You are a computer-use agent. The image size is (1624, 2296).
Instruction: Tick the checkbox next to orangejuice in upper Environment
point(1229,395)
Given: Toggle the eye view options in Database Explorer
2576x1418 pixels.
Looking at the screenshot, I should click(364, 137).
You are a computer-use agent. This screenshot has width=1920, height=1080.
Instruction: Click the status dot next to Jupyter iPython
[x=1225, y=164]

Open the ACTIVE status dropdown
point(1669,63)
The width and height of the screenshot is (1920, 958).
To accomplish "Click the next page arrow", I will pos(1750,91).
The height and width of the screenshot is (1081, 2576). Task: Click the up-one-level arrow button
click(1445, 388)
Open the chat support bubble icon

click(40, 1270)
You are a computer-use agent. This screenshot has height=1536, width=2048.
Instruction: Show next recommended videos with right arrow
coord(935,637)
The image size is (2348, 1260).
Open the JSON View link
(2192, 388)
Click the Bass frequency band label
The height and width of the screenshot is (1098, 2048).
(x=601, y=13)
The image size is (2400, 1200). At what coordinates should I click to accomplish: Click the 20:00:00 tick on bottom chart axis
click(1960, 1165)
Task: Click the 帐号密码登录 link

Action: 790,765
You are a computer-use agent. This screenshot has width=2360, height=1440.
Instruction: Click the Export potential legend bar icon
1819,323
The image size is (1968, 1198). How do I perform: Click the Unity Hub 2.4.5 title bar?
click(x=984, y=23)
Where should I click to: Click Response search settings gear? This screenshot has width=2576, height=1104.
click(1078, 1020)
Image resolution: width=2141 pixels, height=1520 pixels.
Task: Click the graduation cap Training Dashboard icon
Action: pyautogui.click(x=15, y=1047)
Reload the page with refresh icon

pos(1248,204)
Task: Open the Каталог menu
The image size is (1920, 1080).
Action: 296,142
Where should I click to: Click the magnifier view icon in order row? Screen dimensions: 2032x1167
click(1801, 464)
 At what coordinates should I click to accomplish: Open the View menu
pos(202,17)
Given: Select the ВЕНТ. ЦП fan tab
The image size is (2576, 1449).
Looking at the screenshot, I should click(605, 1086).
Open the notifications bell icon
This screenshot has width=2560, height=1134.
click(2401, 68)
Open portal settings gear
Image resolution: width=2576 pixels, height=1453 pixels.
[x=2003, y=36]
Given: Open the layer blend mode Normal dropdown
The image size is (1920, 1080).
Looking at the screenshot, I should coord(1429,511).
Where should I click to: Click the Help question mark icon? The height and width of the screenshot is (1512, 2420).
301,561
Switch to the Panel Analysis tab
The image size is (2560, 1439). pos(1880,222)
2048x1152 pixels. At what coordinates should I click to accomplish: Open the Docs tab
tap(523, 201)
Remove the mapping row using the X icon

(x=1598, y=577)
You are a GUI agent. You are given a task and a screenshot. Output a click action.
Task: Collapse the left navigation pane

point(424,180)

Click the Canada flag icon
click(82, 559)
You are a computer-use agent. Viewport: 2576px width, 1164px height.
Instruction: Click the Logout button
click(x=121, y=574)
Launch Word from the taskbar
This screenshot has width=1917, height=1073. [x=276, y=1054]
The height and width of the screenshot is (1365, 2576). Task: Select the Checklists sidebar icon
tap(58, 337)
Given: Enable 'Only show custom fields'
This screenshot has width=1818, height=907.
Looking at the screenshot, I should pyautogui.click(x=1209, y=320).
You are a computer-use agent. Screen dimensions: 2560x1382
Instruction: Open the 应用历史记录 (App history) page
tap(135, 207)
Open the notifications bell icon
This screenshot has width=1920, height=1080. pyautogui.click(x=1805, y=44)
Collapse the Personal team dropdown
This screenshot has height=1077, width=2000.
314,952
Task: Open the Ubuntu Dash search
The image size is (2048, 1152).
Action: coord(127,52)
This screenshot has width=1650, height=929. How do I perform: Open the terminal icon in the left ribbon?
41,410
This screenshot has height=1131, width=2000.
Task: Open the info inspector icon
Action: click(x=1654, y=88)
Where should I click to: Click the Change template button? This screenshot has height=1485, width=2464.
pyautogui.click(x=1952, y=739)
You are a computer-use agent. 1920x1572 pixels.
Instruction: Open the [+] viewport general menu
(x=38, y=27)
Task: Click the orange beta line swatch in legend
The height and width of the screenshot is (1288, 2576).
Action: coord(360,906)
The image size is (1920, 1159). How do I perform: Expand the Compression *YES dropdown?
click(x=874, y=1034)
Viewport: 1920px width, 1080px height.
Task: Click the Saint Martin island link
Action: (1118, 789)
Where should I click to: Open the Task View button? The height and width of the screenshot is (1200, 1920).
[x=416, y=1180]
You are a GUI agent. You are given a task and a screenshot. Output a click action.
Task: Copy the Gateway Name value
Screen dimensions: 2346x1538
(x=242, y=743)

## Task to complete
Give the records above again, word for word.

## Solved exercise
You are a computer-use agent. The image size is (1624, 2296).
Instruction: Tick the checkbox next to orangejuice in upper Environment
point(1229,395)
Given: Toggle the eye view options in Database Explorer
2576x1418 pixels.
Looking at the screenshot, I should click(364, 137).
You are a computer-use agent. This screenshot has width=1920, height=1080.
Instruction: Click the status dot next to Jupyter iPython
[x=1225, y=164]

Open the ACTIVE status dropdown
point(1669,63)
The width and height of the screenshot is (1920, 958).
To accomplish "Click the next page arrow", I will pos(1750,91).
The height and width of the screenshot is (1081, 2576). Task: Click the up-one-level arrow button
click(1445, 388)
Open the chat support bubble icon

click(40, 1270)
You are a computer-use agent. This screenshot has height=1536, width=2048.
Instruction: Show next recommended videos with right arrow
coord(935,637)
The image size is (2348, 1260).
Open the JSON View link
(2192, 388)
Click the Bass frequency band label
The height and width of the screenshot is (1098, 2048).
(x=601, y=13)
The image size is (2400, 1200). At what coordinates should I click to accomplish: Click the 20:00:00 tick on bottom chart axis
click(1960, 1165)
Task: Click the 帐号密码登录 link

Action: 790,765
You are a computer-use agent. This screenshot has width=2360, height=1440.
Instruction: Click the Export potential legend bar icon
1819,323
The image size is (1968, 1198). How do I perform: Click the Unity Hub 2.4.5 title bar?
click(x=984, y=23)
Where should I click to: Click Response search settings gear? This screenshot has width=2576, height=1104.
click(1078, 1020)
Image resolution: width=2141 pixels, height=1520 pixels.
Task: Click the graduation cap Training Dashboard icon
Action: pyautogui.click(x=15, y=1047)
Reload the page with refresh icon

pos(1248,204)
Task: Open the Каталог menu
The image size is (1920, 1080).
Action: 296,142
Where should I click to: Click the magnifier view icon in order row? Screen dimensions: 2032x1167
click(1801, 464)
 At what coordinates should I click to accomplish: Open the View menu
pos(202,17)
Given: Select the ВЕНТ. ЦП fan tab
The image size is (2576, 1449).
Looking at the screenshot, I should click(605, 1086).
Open the notifications bell icon
This screenshot has width=2560, height=1134.
click(2401, 68)
Open portal settings gear
Image resolution: width=2576 pixels, height=1453 pixels.
[x=2003, y=36]
Given: Open the layer blend mode Normal dropdown
The image size is (1920, 1080).
Looking at the screenshot, I should coord(1429,511).
Where should I click to: Click the Help question mark icon? The height and width of the screenshot is (1512, 2420).
301,561
Switch to the Panel Analysis tab
The image size is (2560, 1439). pos(1880,222)
2048x1152 pixels. At what coordinates should I click to accomplish: Open the Docs tab
tap(523, 201)
Remove the mapping row using the X icon

(x=1598, y=577)
You are a GUI agent. You are given a task and a screenshot. Output a click action.
Task: Collapse the left navigation pane

point(424,180)

Click the Canada flag icon
click(82, 559)
You are a computer-use agent. Viewport: 2576px width, 1164px height.
Instruction: Click the Logout button
click(x=121, y=574)
Launch Word from the taskbar
This screenshot has width=1917, height=1073. [x=276, y=1054]
The height and width of the screenshot is (1365, 2576). Task: Select the Checklists sidebar icon
tap(58, 337)
Given: Enable 'Only show custom fields'
This screenshot has width=1818, height=907.
Looking at the screenshot, I should pyautogui.click(x=1209, y=320).
You are a computer-use agent. Screen dimensions: 2560x1382
Instruction: Open the 应用历史记录 (App history) page
tap(135, 207)
Open the notifications bell icon
This screenshot has width=1920, height=1080. pyautogui.click(x=1805, y=44)
Collapse the Personal team dropdown
This screenshot has height=1077, width=2000.
314,952
Task: Open the Ubuntu Dash search
The image size is (2048, 1152).
Action: coord(127,52)
This screenshot has width=1650, height=929. How do I perform: Open the terminal icon in the left ribbon?
41,410
This screenshot has height=1131, width=2000.
Task: Open the info inspector icon
Action: click(x=1654, y=88)
Where should I click to: Click the Change template button? This screenshot has height=1485, width=2464.
pyautogui.click(x=1952, y=739)
You are a computer-use agent. 1920x1572 pixels.
Instruction: Open the [+] viewport general menu
(x=38, y=27)
Task: Click the orange beta line swatch in legend
The height and width of the screenshot is (1288, 2576).
Action: coord(360,906)
The image size is (1920, 1159). How do I perform: Expand the Compression *YES dropdown?
click(x=874, y=1034)
Viewport: 1920px width, 1080px height.
Task: Click the Saint Martin island link
Action: (1118, 789)
Where should I click to: Open the Task View button? The height and width of the screenshot is (1200, 1920).
[x=416, y=1180]
You are a GUI agent. You are given a task and a screenshot. Output a click action.
Task: Copy the Gateway Name value
Screen dimensions: 2346x1538
(x=242, y=743)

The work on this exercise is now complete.